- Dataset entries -
• • •

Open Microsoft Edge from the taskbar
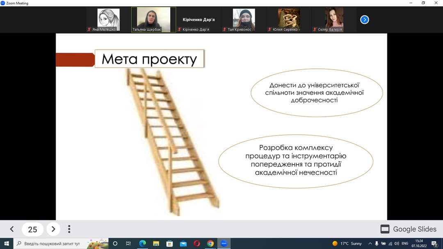Image resolution: width=443 pixels, height=249 pixels. click(x=142, y=243)
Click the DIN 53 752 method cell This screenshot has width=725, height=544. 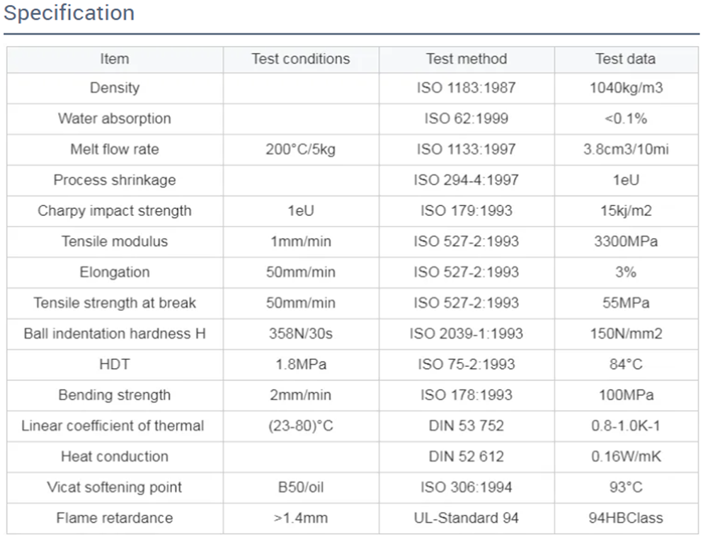click(466, 426)

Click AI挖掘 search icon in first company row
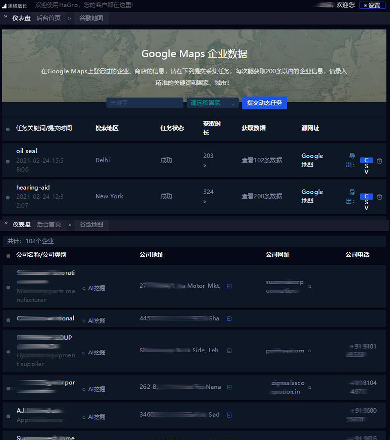click(84, 288)
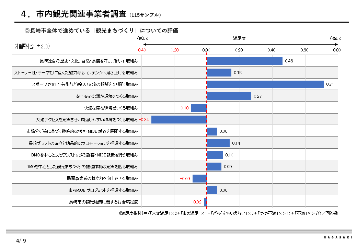357x247 pixels.
Task: Click the NAGASAKI logo text
Action: click(x=338, y=237)
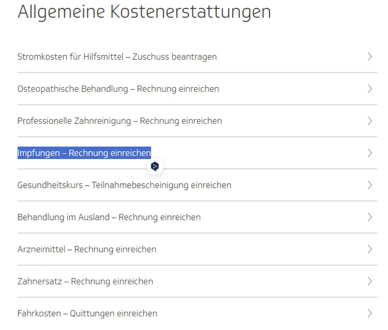Click chevron arrow beside Behandlung im Ausland
Screen dimensions: 388x330
pyautogui.click(x=370, y=217)
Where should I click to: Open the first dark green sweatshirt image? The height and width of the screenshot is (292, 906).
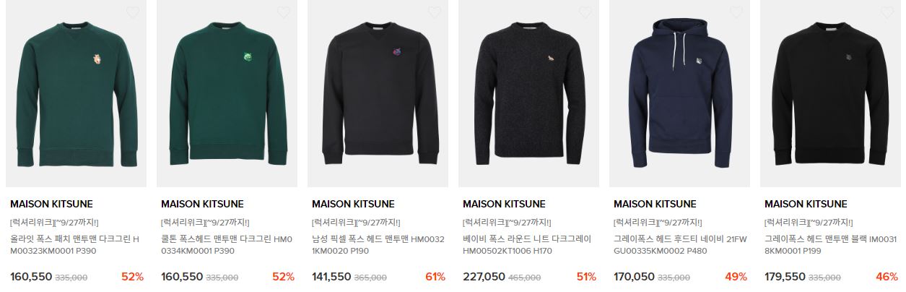pos(76,94)

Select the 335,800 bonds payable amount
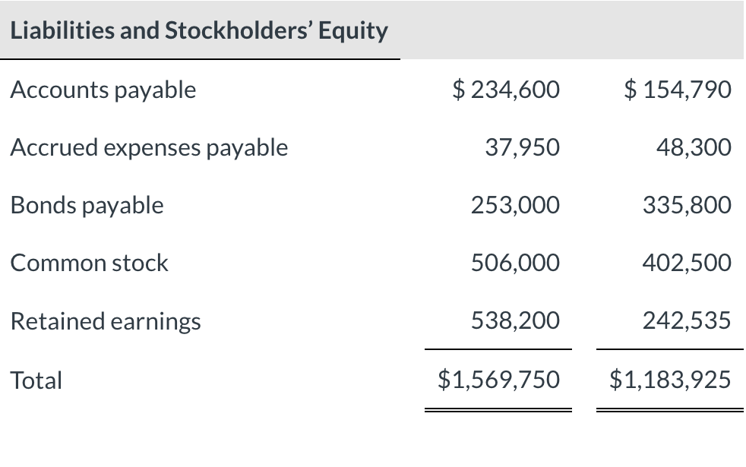[x=687, y=205]
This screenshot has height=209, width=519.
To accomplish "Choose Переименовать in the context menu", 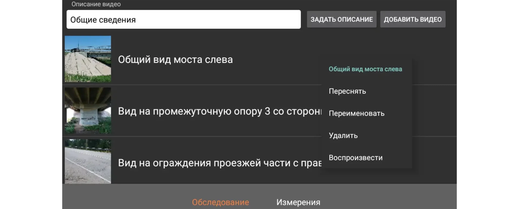I will (356, 113).
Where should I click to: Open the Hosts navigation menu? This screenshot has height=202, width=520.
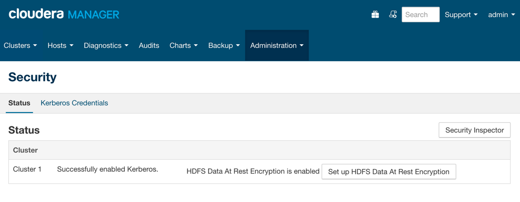(x=60, y=45)
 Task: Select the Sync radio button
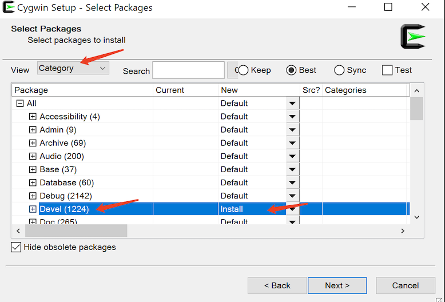339,70
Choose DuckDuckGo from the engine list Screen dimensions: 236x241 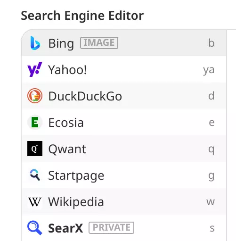[x=124, y=96]

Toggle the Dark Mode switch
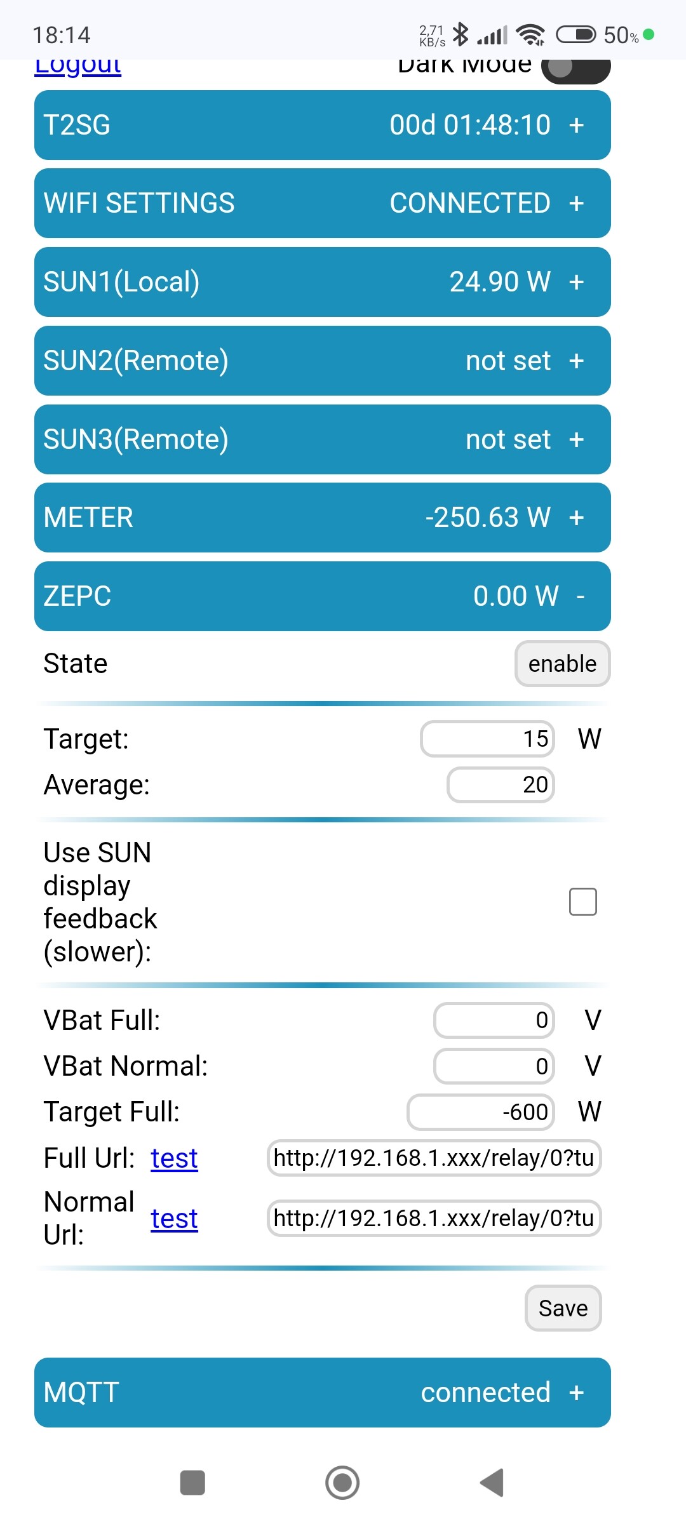[x=575, y=67]
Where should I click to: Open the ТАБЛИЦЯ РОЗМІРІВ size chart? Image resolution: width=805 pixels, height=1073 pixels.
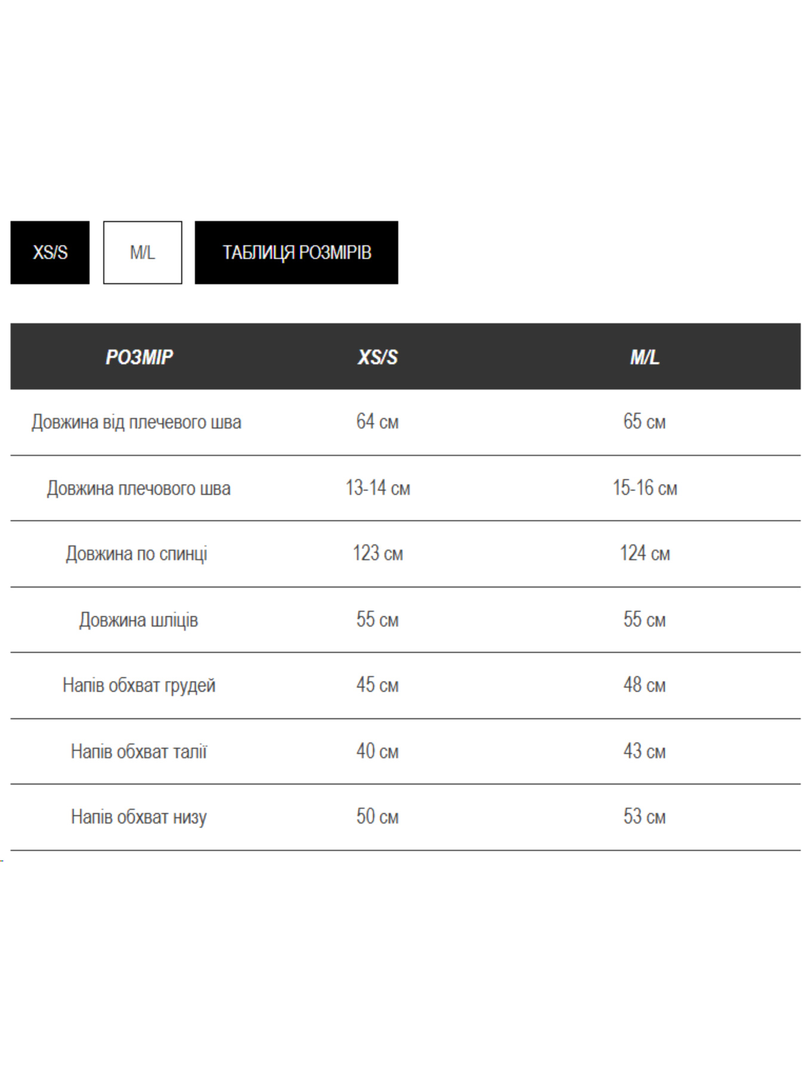point(296,252)

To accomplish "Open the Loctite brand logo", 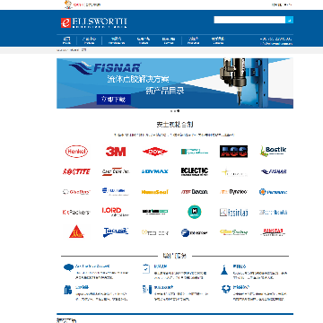I will click(x=76, y=171).
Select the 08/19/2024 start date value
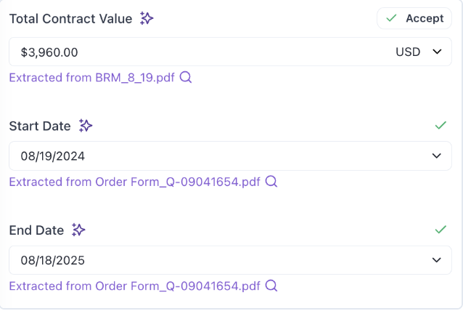 click(48, 156)
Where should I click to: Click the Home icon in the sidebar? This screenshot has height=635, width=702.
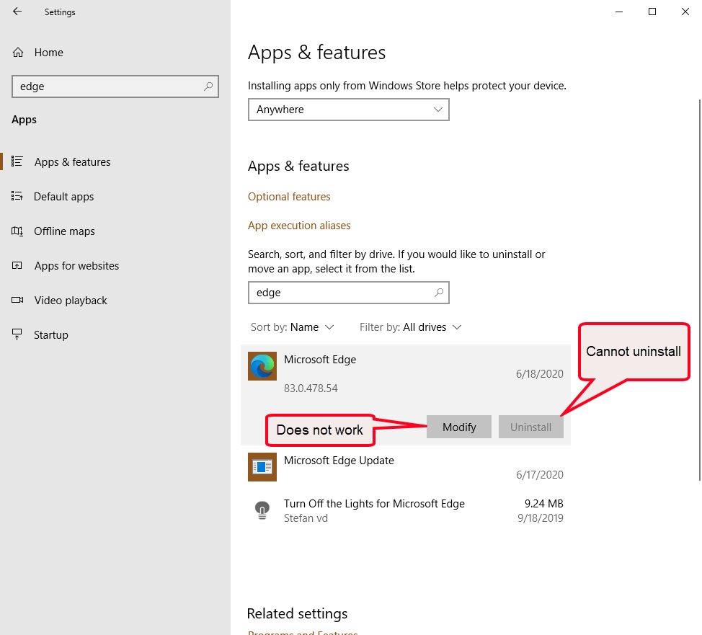pyautogui.click(x=16, y=52)
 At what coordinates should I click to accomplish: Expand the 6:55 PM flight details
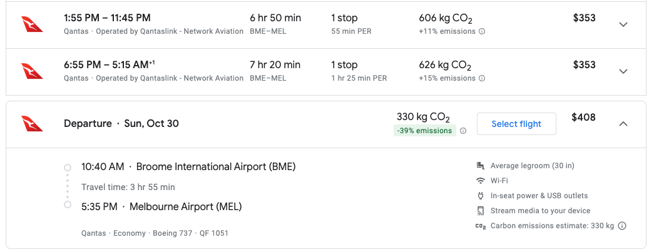click(x=623, y=71)
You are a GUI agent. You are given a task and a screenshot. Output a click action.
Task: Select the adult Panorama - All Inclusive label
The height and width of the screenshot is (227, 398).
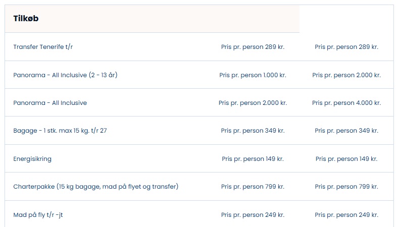click(x=50, y=103)

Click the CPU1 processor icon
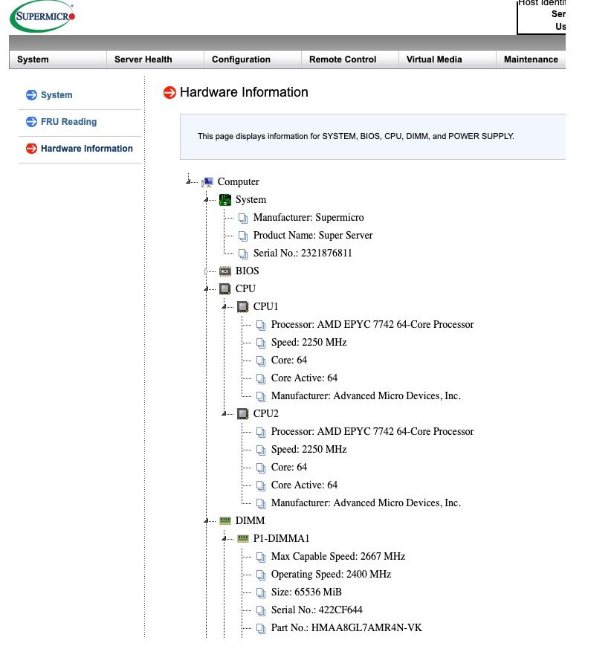(x=243, y=307)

• • •

- TASK PROMPT -
Working down from the line with "Where should I click to: Click", copy each line exactly until the last line of the entries, which is also included. Omit the pictures.

- YOUR RESPONSE -
Where should I click to: Click the Home icon in the sidebar? This screenshot has height=635, width=702.
pyautogui.click(x=16, y=52)
 At what coordinates should I click to accomplish: Expand the 6:55 PM flight details
click(x=623, y=71)
You are a GUI agent. You are given a task and a screenshot. Output a click action.
Task: Select the adult Panorama - All Inclusive label
The height and width of the screenshot is (227, 398).
click(x=50, y=103)

Click the CPU1 processor icon
(x=243, y=307)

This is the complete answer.